══ SUPPLIED RECORDS
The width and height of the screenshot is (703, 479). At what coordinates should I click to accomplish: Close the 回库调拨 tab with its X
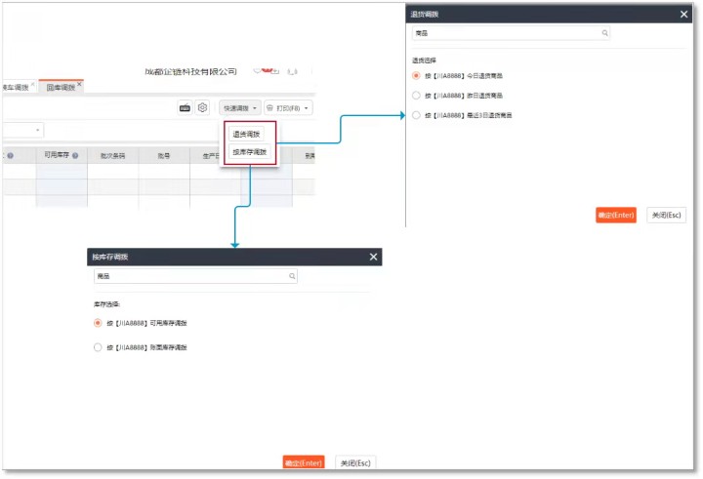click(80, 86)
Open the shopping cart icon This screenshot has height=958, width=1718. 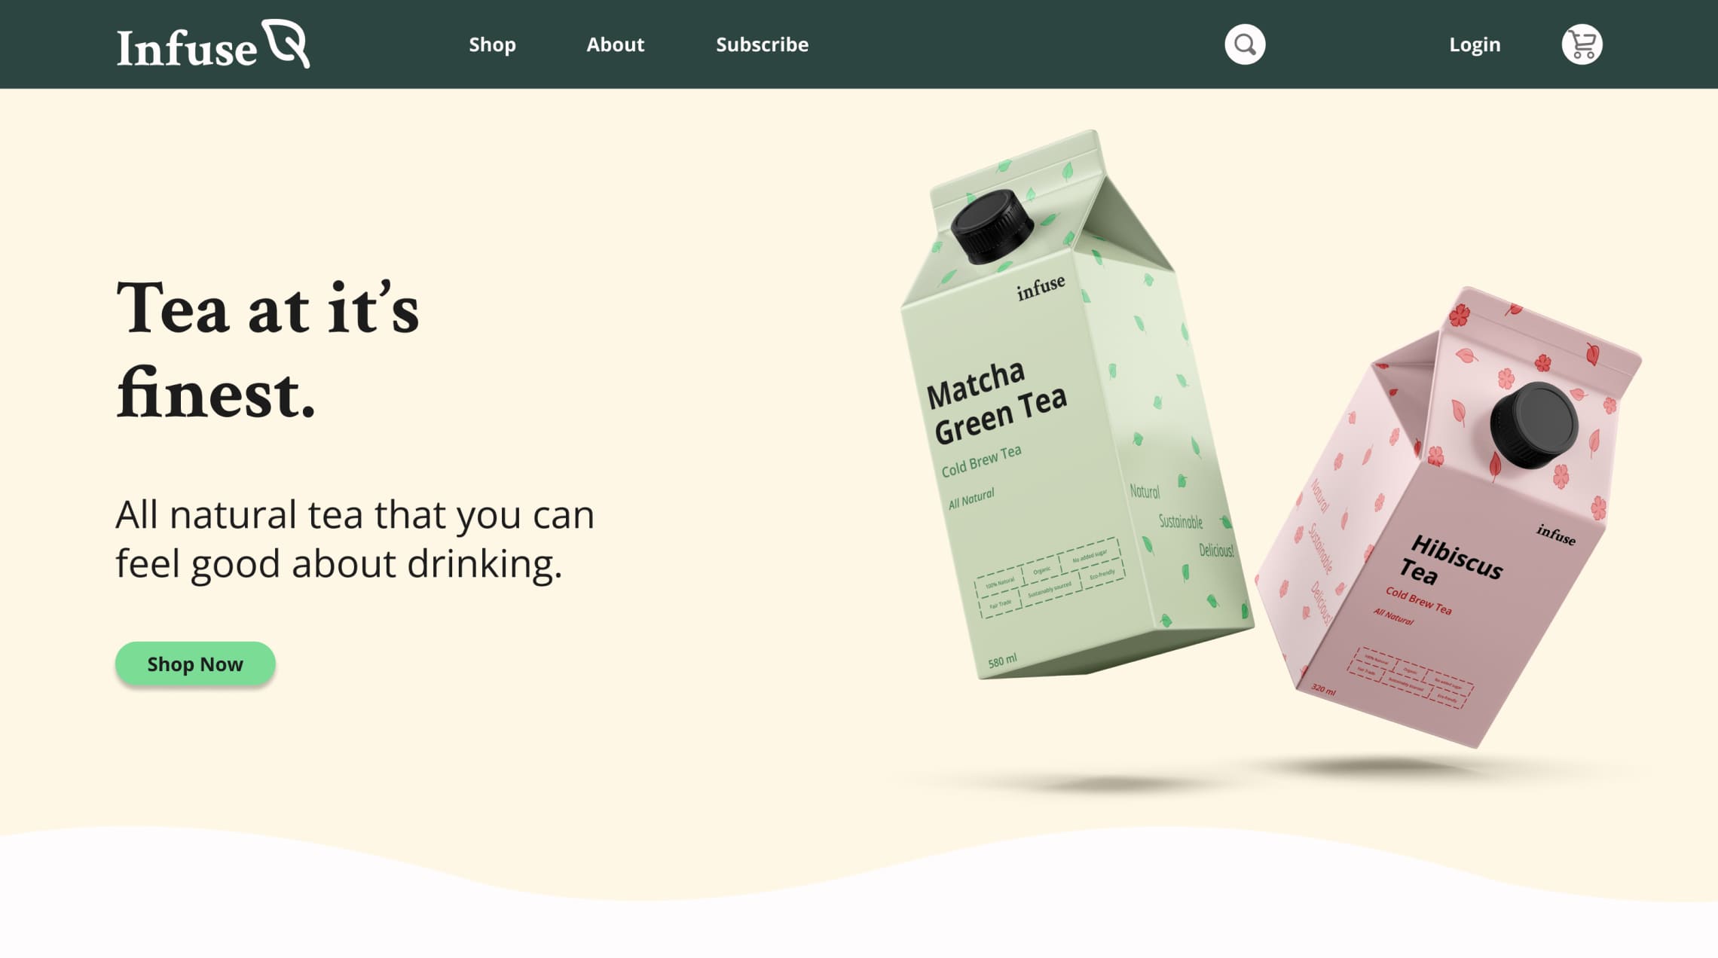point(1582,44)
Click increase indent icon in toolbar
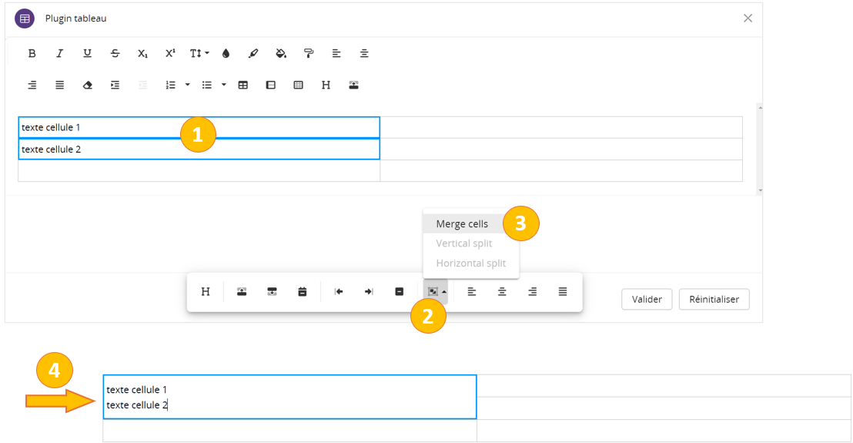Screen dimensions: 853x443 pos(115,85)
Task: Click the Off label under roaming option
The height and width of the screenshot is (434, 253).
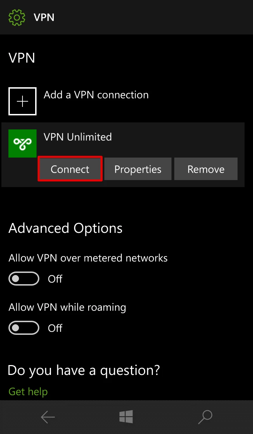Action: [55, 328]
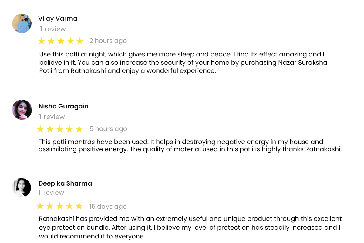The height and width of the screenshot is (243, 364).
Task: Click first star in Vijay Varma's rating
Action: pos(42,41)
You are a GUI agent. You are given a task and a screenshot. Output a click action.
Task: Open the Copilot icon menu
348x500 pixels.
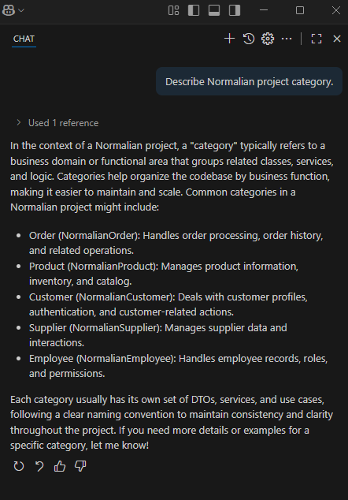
════
WORK TO BE COMPLETED → Can you copy out, word for word, the lines of the data from the line containing "Click increase indent icon in toolbar" up to and including the end of the data, leaving the pictures out of your answer?

SOLUTION FOR THIS EXERCISE →
Click increase indent icon in toolbar
Screen dimensions: 853x443 pos(115,85)
Task: Click the Off label under roaming option
The height and width of the screenshot is (434, 253).
Action: [55, 328]
The height and width of the screenshot is (243, 364).
Task: Click first star in Vijay Varma's rating
Action: pos(42,41)
You are a GUI agent. You are given a task and a screenshot. Output a click action.
Task: Open the Copilot icon menu
348x500 pixels.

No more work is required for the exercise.